Wien. Bei der „Tech&Law Academy“ von Kanzlei Schönherr ging es im Dezember um den EU-Omnibus, Digitale Rechte und Verpflichtungen: Es wird nicht einfacher, aber zumindest realistischer, heißt es.
Data Act, Digital Services Act, DSGVO, Cyber Resilience Act, NIS 2, AI Act – und jetzt auch noch die Änderungen dieser Vorschriften durch das „Digital Omnibus Paket“: Unter diesem Titel lud die internationale Anwaltskanzlei Schönherr mit HQ in Wien am 10. Dezember zum Event. Die letzte Ausgabe ihrer „Tech&Law Academy“ sollte konkret dabei helfen, einen Überblick über die Gesetze zur Datenregulierung zu bewahren.
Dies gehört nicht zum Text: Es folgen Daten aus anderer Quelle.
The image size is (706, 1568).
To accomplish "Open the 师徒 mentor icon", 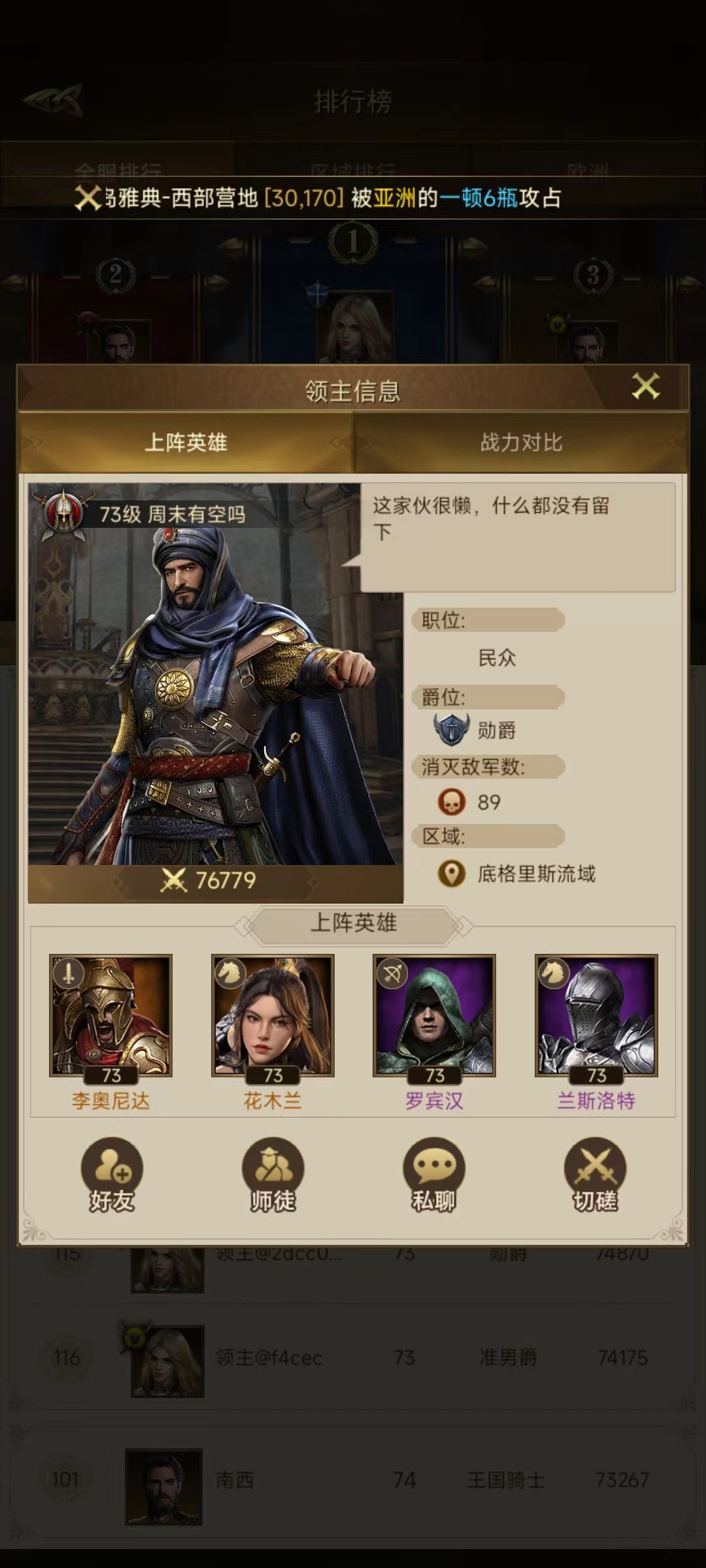I will 273,1175.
Was, wie schon in der Einladung betont wird, zunehmend schwieriger wird – und doch für Unternehmen unumgänglich ist, gilt doch der Grundsatz: „Unwissenheit schützt nicht vor Strafe.“
Schönherr-Rechtsanwalt Florian Terharen und seine Kolleginnen und Kollegen gaben einen Überblick über Rechtsgebiete und Rechtsentwicklungen, die rund um das Thema Digitalgesetzgebung zu beachten sind und beleuchtete gleichzeitig die geplanten Änderungen durch das Omnibus-Paket.
„Nicht zwingend eine Erleichterung“
Schönherr-Partner Günther Leissler, Initiator der Tech&Law Academy, sieht die Omnibus-Vorschläge der Kommission – einstweilen haben sie nur Vorschlagsstatus, denn der vertiefte Diskussionsprozess startet ja erst – als den Versuch, das Recht „realistischer und damit auch umsetzbarer zu gestalten“. Das sei nicht zwingend eine Erleichterung für die Unternehmen, weil man sich nach wie vor intensiv mit den Rechtsvorschriften befassen muss, warnt Leissler: „Die Tendenz des Omnibus, der den Weg von der Überregulierung zur realistischeren Rechtsausgestaltung einzuschlagen versucht, halte ich aber grundsätzlich für begrüßenswert.“
So stehen beispielsweise bei der DSGVO Änderungen im Raum, die KI-Training erleichtern, Low-Risk-Datenverarbeitungen vereinfachen und auch eine missbräuchliche Verwendung des Auskunftsrechts erschweren sollen. Beim Data Act ist u.a. ein besserer Schutz von Geschäftsgeheimnissen geplant, kleine Anbieter sollen Erleichterungen erhalten u.v.m. Auch der AI Act könnte eine Art Milderung erfahren, etwa indem KI-Kompetenz weniger breit in den Unternehmen verankert werden muss als zunächst geplant.
Was Unternehmen jetzt tun sollten
Für die Unternehmen bedeutet dies aber nicht, einfach abwarten zu können. Die Schönherr-Rechtsprofis empfehlen, sich dem ganzen Thema planmäßig zu nähern und zunächst im Rahmen einer „Compliance-Inventur“ festzustellen, welche IT-Systeme im Unternehmen im Einsatz sind und welche Risiken damit verbunden sind. Dann sollte im Rahmen einer Datenstrategie festgelegt werden, wie das Unternehmen bei IT &T Datenverarbeitung überhaupt aufgestellt sein will; ein professionelles Risikomanagement gehöre dazu. Gleichzeitig müsse ein Monitoring der Omnibus-Änderungen, die teilweise noch im Fluss sind, vorgenommen werden. Und wenn man schon einmal dabei ist, setzt man diese Tätigkeit am besten fort: Die nächsten EU IT Acts warten schon.
Der nächste Termin der Tech&Law Academy stellt am 21.1.2026 übrigens die Digitale Sicherheit & Incident Response in den Mittelpunkt (Janos Böszörmenyi, Christopher Drolz und Christian Kracher).